■ **Supplied material**
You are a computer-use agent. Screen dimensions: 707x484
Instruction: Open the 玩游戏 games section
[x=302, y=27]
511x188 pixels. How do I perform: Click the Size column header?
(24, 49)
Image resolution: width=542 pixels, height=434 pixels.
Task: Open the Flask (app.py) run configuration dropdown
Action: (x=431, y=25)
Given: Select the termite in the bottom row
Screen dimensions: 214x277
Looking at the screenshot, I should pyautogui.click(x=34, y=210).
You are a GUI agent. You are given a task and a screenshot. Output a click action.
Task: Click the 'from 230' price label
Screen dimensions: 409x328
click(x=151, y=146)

...

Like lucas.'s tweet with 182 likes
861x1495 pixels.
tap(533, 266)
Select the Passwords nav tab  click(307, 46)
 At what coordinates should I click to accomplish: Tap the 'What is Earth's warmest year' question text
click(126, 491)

■ **Work item**
In the listing above, find the line holding "You are a computer-use" and the line holding "Given: Select the termite in the bottom row", then output those two lines and every line between them exactly.

■ **Exercise answer**
You are a computer-use agent. Screen dimensions: 707x484
Instruction: Open the 玩游戏 games section
[x=302, y=27]
511x188 pixels. How do I perform: Click the Size column header?
(24, 49)
Image resolution: width=542 pixels, height=434 pixels.
Task: Open the Flask (app.py) run configuration dropdown
Action: (x=431, y=25)
Given: Select the termite in the bottom row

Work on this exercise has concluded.